Raychell Meadow came back on: “In related news, police sources report that Tyrone Banks, known by his hip-hop artist name King Two-One-Five, who was to perform at Monday’s canceled Feed Philly Day event, was found dead this morning. An unnamed confidential source said the twenty-five-year-old singer was found wearing a Lucky Stars Casino hat and holding a seven of clubs and two of diamonds from a deck of cards bearing the Philadelphia Police Department’s shield on the back and two Homicide Cold Cases on their face.”
Payne exchanged glances with Harris.
“Getting dealt a seven and a two,” Payne said. “Arguably the worst beginning hand in poker.
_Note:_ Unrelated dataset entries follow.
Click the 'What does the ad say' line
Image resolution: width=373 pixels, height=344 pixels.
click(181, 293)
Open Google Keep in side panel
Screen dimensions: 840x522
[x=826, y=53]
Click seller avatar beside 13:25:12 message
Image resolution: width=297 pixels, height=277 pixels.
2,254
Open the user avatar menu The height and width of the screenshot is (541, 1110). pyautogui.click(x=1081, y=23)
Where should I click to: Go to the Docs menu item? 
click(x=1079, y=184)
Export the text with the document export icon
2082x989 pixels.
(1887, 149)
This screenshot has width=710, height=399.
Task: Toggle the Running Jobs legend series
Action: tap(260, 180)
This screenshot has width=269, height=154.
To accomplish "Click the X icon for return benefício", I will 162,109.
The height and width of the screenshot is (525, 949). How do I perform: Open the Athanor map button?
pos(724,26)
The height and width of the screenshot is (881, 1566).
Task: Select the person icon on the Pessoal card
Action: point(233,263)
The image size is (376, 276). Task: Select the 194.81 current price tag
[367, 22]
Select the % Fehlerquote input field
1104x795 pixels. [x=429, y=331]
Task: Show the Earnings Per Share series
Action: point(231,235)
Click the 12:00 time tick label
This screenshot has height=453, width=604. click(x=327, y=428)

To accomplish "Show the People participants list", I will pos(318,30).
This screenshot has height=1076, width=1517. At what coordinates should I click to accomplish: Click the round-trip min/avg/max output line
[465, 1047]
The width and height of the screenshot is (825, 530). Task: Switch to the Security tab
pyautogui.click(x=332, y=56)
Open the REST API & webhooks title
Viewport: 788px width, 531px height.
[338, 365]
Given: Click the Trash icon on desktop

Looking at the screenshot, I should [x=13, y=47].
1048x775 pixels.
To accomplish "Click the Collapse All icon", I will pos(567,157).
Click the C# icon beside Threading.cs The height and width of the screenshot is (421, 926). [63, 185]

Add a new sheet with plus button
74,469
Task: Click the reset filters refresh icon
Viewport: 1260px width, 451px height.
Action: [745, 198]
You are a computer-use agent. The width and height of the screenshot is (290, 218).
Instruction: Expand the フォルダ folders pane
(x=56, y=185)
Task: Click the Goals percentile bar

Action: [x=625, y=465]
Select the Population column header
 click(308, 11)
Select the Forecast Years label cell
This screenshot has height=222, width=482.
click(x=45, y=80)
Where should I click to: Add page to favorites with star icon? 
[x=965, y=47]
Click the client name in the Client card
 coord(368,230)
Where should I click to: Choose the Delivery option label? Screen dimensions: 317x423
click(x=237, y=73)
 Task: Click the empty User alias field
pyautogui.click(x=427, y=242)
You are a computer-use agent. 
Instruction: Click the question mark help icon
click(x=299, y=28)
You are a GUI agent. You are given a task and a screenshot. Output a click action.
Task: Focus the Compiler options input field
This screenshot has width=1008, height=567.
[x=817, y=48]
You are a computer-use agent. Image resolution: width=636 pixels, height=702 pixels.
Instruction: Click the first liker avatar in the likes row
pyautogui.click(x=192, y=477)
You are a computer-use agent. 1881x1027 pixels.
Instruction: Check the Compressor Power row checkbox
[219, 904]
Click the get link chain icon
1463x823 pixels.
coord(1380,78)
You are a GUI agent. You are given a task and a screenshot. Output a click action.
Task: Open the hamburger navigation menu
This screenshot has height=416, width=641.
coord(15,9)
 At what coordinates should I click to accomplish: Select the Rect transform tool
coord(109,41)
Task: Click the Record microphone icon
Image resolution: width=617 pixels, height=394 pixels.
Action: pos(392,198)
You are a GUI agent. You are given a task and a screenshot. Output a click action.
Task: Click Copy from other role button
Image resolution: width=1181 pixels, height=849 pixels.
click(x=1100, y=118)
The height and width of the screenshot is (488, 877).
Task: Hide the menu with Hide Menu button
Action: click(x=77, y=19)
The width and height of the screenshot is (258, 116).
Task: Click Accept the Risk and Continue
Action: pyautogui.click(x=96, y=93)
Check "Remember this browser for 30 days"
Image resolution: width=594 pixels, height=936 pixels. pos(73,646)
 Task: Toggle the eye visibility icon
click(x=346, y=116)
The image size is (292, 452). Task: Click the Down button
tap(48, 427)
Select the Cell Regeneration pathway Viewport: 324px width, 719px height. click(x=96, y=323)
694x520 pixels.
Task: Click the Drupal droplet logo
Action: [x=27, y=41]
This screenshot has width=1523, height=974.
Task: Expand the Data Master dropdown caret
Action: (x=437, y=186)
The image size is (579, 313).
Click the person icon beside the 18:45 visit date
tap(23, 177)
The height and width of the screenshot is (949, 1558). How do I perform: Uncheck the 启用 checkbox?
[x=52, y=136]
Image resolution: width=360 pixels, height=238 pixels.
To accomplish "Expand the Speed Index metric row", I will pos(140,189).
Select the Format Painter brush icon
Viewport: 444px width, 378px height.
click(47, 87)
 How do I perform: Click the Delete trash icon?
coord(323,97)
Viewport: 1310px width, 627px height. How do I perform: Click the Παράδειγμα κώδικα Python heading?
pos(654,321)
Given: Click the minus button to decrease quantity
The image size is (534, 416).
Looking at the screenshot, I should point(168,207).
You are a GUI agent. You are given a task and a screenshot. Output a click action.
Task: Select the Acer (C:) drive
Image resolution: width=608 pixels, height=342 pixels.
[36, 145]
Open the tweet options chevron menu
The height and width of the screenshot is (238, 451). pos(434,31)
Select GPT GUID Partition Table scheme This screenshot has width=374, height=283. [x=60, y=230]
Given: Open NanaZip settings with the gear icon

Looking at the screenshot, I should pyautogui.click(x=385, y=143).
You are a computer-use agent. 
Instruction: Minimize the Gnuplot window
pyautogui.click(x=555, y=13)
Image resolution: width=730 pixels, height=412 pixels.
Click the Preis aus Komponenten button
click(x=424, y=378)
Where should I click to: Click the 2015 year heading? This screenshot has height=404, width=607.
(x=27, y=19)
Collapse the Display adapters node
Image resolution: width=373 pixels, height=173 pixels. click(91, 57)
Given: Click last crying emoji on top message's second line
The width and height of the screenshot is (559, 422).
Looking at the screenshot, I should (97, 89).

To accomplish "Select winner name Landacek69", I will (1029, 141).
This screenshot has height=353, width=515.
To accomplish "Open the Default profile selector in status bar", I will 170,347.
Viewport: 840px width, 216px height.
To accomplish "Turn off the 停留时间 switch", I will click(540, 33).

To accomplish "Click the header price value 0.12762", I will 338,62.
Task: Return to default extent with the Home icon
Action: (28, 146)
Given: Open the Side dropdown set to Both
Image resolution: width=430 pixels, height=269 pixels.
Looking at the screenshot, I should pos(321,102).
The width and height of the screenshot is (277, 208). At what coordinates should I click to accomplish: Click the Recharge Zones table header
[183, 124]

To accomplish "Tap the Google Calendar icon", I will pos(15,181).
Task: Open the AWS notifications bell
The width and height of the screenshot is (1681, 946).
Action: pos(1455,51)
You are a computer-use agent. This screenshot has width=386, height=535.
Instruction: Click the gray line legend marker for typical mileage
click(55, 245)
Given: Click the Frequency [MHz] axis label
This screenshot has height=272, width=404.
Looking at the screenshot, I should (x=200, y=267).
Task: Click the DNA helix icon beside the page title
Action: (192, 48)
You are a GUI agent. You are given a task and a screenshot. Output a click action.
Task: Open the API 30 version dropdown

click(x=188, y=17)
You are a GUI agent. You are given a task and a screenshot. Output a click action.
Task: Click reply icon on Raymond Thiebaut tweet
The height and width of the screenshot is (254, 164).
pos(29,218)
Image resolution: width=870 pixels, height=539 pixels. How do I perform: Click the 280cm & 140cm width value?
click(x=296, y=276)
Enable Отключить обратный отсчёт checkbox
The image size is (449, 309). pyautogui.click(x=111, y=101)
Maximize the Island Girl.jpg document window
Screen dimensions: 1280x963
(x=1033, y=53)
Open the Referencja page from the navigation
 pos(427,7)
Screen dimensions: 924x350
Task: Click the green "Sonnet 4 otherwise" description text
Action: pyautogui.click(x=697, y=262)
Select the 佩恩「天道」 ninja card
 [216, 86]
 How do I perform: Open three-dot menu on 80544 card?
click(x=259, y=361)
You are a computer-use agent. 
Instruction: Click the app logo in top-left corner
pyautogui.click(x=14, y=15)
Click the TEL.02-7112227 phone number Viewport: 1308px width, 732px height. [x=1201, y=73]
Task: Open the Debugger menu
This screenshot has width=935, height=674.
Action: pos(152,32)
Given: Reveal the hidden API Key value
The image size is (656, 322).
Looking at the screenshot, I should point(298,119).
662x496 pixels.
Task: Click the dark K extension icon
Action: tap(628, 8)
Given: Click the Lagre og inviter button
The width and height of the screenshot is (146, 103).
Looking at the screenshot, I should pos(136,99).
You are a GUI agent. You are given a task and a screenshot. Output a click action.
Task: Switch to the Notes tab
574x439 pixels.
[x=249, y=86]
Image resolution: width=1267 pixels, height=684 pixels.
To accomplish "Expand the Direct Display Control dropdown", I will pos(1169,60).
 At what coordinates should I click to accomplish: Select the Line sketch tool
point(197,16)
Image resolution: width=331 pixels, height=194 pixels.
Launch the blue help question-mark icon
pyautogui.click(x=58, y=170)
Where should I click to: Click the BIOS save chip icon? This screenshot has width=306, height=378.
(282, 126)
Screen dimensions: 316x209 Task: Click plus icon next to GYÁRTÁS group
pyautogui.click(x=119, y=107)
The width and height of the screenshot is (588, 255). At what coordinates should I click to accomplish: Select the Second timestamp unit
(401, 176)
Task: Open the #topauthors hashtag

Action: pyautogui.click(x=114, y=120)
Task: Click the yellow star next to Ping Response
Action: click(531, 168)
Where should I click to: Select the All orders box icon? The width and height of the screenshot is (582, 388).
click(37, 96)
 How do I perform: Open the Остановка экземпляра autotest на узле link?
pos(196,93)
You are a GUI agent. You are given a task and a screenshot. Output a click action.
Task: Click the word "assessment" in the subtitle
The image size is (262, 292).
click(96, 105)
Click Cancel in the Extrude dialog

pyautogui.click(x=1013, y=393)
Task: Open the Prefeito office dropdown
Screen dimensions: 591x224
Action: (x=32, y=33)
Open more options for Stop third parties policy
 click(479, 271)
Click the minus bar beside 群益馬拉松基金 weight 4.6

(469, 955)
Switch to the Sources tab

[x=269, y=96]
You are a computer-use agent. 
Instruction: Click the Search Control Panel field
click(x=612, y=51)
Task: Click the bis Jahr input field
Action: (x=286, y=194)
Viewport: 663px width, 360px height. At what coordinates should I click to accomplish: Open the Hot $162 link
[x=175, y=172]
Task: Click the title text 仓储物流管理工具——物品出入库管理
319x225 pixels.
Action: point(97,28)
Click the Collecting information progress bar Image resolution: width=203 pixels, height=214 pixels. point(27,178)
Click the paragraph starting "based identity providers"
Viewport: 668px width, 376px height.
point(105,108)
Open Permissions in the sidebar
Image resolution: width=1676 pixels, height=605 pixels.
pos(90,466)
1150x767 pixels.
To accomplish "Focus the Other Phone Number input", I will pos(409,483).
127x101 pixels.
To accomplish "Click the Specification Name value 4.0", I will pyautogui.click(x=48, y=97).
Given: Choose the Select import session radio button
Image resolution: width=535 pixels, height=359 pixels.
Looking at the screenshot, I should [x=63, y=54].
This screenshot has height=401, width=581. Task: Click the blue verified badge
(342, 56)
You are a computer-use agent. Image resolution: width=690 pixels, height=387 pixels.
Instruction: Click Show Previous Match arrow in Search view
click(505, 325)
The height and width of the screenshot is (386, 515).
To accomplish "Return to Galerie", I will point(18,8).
Can’t do shit with it.”
“Kind of like what he did with his life,” Harris said.
Harris gestured at the television.
“There’s more to the story about how they found Hooks dead.”
“I guessing what Sully said-someone wanted to send a message about what happens to those who rob casinos.”
Harris nodded.
Payne impatiently gestured Give it to me with his tube-covered hand, and said, “You’re gonna tell me, I’m sure.”
Harris grinned.
“That microphone he loved so much?”
“That one with the big chrome mesh ball at the top?”
“Yeah. You won’t guess where they found it. .” He paused, then said, “Wait. You’re sick enough that you would guess.”
Payne grinned as he shook his head.
“Well, don’t let your guard down just because Cross and Hooks got their due,” Harris said. “While the good news is you’re out of ICU and going to survive the shooting-”
“The bad is?”
“Your fiancée is going to kill you, she’s so pissed off at you.”